The Lightning also signed Swedish center Niklas Persson from Nizhnekamsk Neftekhimik of the Kontinental Hockey League, journeyman center Dominic Moore and stay-at-home defenseman Brett Clark, who has averaged 2.85 blocked shots per game in Colorado the last two seasons. Persson recorded 13 goals and 38 points with a plus-14 rating in the KHL last season after spending his entire career in the Swedish Elite League.
Yzerman also inked defenseman Pavel Kubina, 32, to a two-year deal, perhaps offsetting the loss of Foster. Kubina, who began his career with the Lightning and won a Cup with the organization in 2003-04, has amassed 103 goals and 348 points in 822 career games with the Lightning, Toronto Maple Leafs and Atlanta Thrashers.
Yzerman also acquired Gagne, a two-time 40-goal scorer who has been sidelined by injuries the last two seasons, but is still an offensive force when healthy. He had 17 goals and 40 points in 58 regular-season games and 9 goals and 12 points in 19 playoff games with the Flyers in 2009-10. Gagne waived his no-trade clause to leave the only team he's played for the last 10 seasons.
A summer of change in Tampa Bay has produced great expectations for the upcoming season.
Still, will the Lightning have enough in the tank to compete for a Southeast Division title in 2010-11? The club has finished no higher than fourth the last three seasons. Still, the team did lose 11 one-goal games in regulation and three in overtime on the way to finishing fourth in the division -- three points behind second-place Atlanta.
Yzerman is hoping to change all that, but realizes it won't happen overnight.
"When taking the job initially (on May 25), I explained what my plan was, so to speak," Yzerman said. "What I wanted to get to and how I want to get there. It takes time. I'm not coming in and promising a Stanley Cup in two years … certainly if we're in that position, I won't refuse it. But these things take time."
"When taking the job initially (on May 25), I explained what my plan was, so to speak. What I wanted to get to and how I want to get there. It takes time. I'm not coming in and promising a Stanley Cup in two years … certainly if we're in that position, I won't refuse it. But these things take time."
-- Lightning GM, Steve Yzerman
Stamkos (51 goals, 95 points) became the third-youngest player in NHL history to score at least 50 goals in a season -- scoring 17 of those during his 18-game point streak. He also led the League in power-play goals with 24. St. Louis finished second on the team in both goals (29) and points (94) and
Lecavalier, who underwent an arthroscopic procedure on his left knee on Aug. 24 but should be available for the start of training camp (Sept. 17), was fourth with 24 goals and 70 points.
Malone provided that physical presence up front, racking up a team-leading 178 hits, while producing 21 goals (7 game-winners) and 47 points.
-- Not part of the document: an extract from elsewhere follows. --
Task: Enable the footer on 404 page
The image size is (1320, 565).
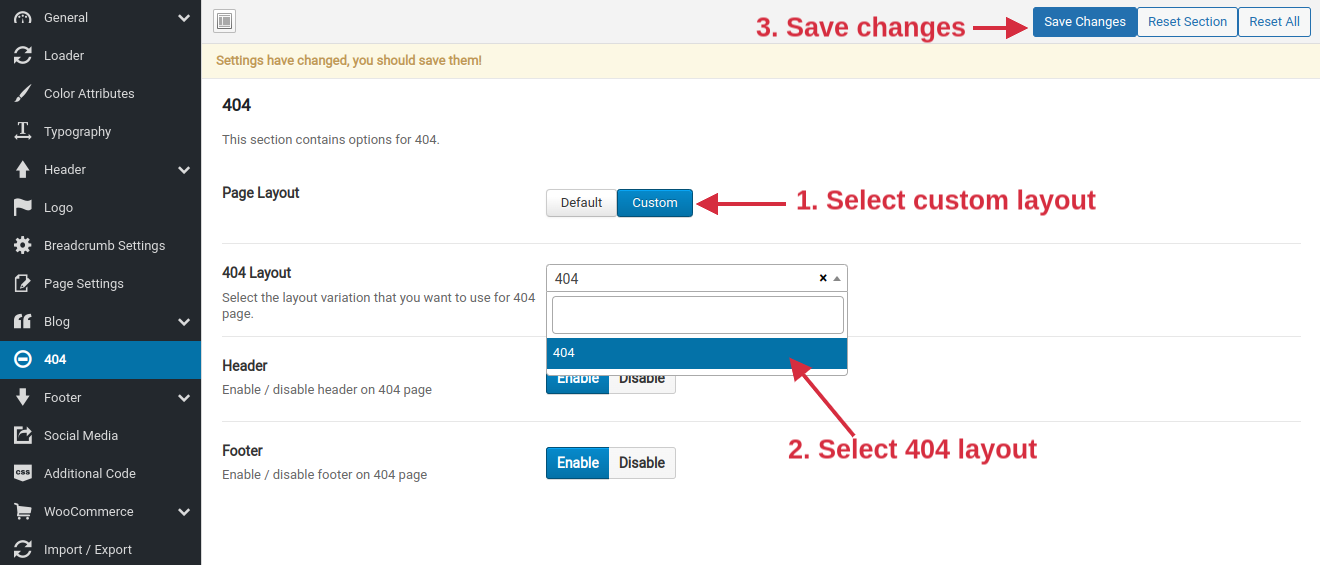Action: [578, 463]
The Lightning also have a human fireplug at their disposal in Steve Downie, who finished with career highs across the board last season in games played (79), goals (22), assists (24), points (46), plus-minus rating (plus-14) and, oh yes, penalty minutes (208).
On defense, Hedman finished with 20 points in 74 games in his initial season, showing improvement down the stretch and alongside veteran Mattias Ohlund.
Secondary scoring remains an issue, as does team defense, which finished 27th in the League with a 3.08 goals-against average. Goaltending has also been an issue, although the addition of Ellis could help aid in that department. Smith finished 13-18-9 with a 3.09 GAA and .900 save percentage in his second full season in Tampa.
Yzerman also made a pretty significant hire when he tabbed Al Murray, who had been head scout of Hockey Canada's men's national teams since August 2007, as Tampa Bay's director of amateur scouting. Prior to joining Hockey Canada, Murray spent 12 years (1995-2007) as the director of amateur scouting for the Los Angeles Kings.